The first week of February saw a flurry of activity with economic development professionals in town interviewing residents and collecting data. Their objective was to craft a set of recommendations called a CEDS document, short for Comprehensive Economic Development Strategy, that the community can use as it sees fit.

Denise Parsons, executive director of the Red Lodge Area Chamber of Commerce, said "I think it will be a great tool for us to use." Like any community, she said, there are things to work on, and this report will help the community look at both its strengths and weaknesses.

This is the most recent attempt to direct economic development in Red Lodge, said Susan Hovde, an architect who has been in Red Lodge for 12 years. Hovde is co-leader of the group spearheading the drive along with Estelle Tafoya. The group originated from discussions in the Beartooth Community Forum, Hovde said.

The group is not part of city government, although "We’ve been getting good cooperation and response with the city," she said. "We are still just the Economic Development Subcommittee of the Beartooth Front Community Forum."

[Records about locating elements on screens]

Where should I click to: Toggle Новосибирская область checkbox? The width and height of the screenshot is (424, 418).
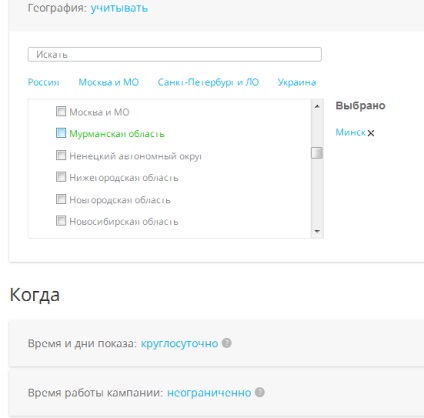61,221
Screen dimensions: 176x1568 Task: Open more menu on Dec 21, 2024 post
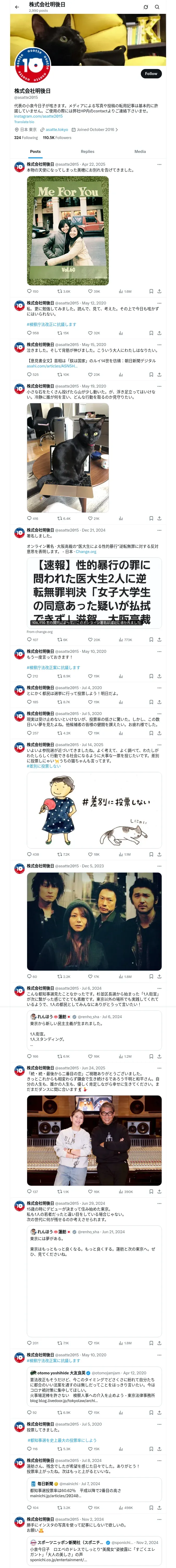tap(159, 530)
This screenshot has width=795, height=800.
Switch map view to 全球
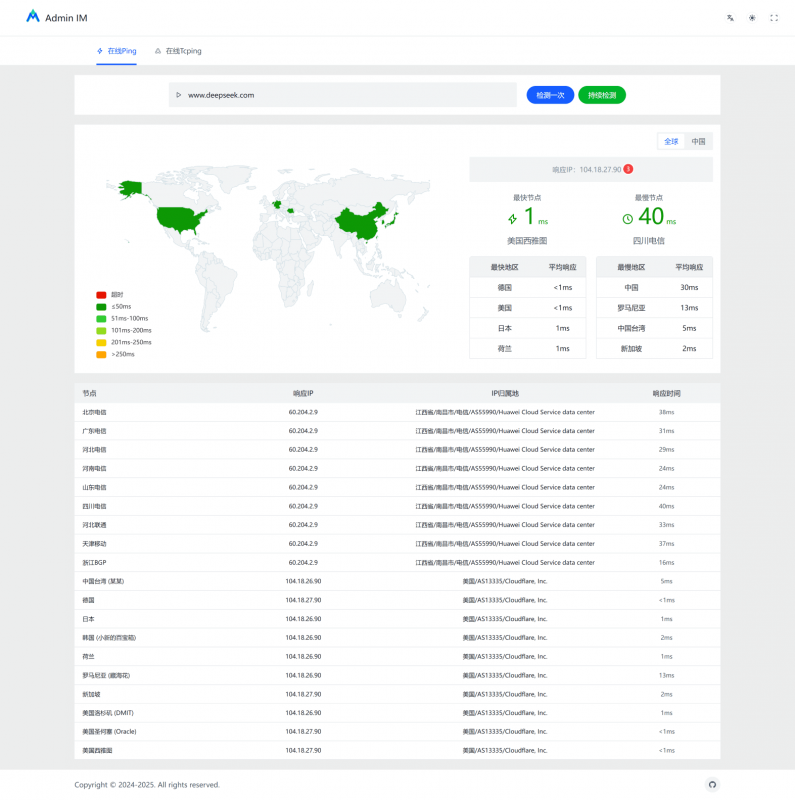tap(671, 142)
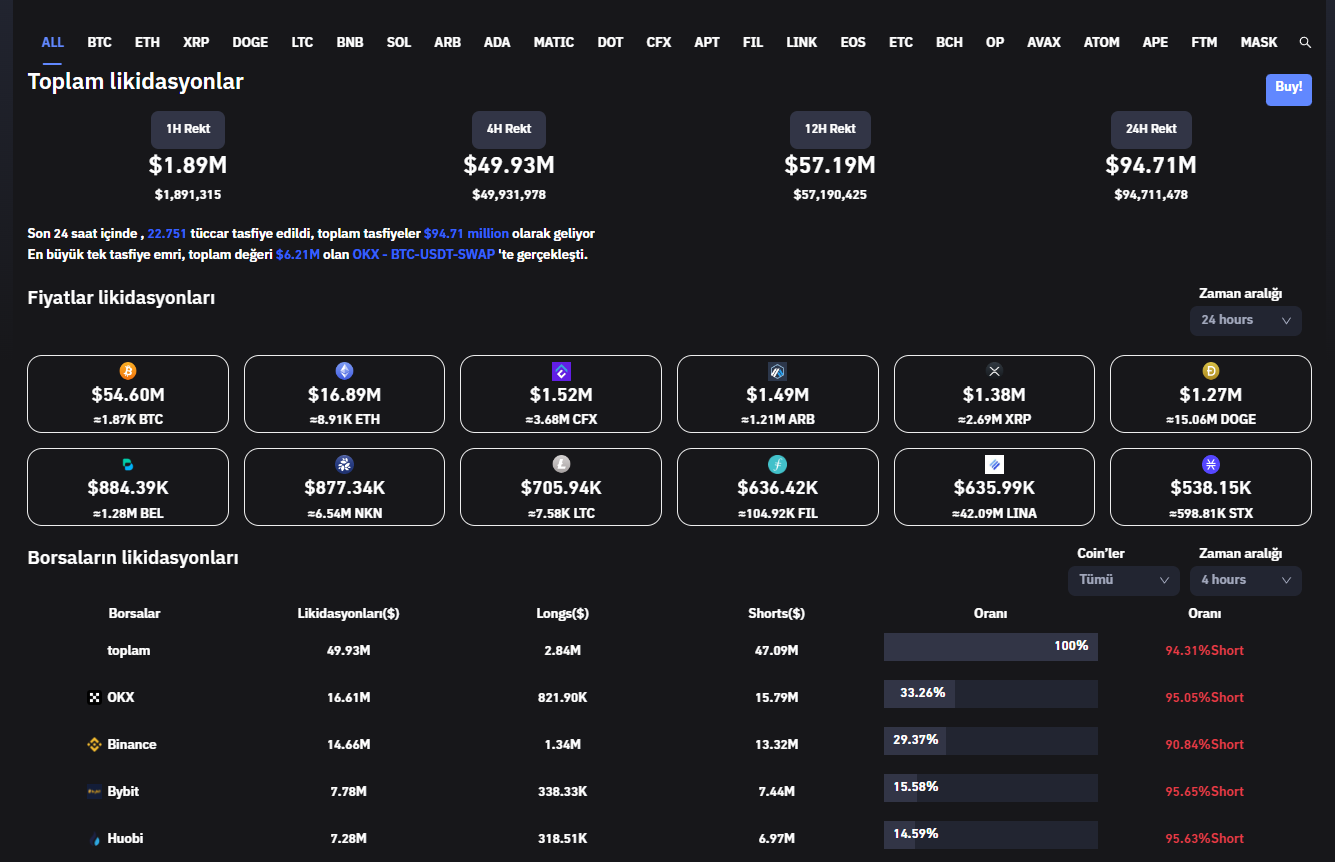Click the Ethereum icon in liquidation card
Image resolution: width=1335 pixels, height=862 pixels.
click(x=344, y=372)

§ DIRECTIVE 1: In the Red Lodge extract, what is the full name behind the abbreviation CEDS?
§ DIRECTIVE 2: Revise the Red Lodge extract from "The first week" up to and including "it sees fit.", putting "proposals" in place of "recommendations", and give that passage.

§ EXPECTED ANSWER 1: Comprehensive Economic Development Strategy

§ EXPECTED ANSWER 2:
The first week of February saw a flurry of activity with economic development professionals in town interviewing residents and collecting data. Their objective was to craft a set of proposals called a CEDS document, short for Comprehensive Economic Development Strategy, that the community can use as it sees fit.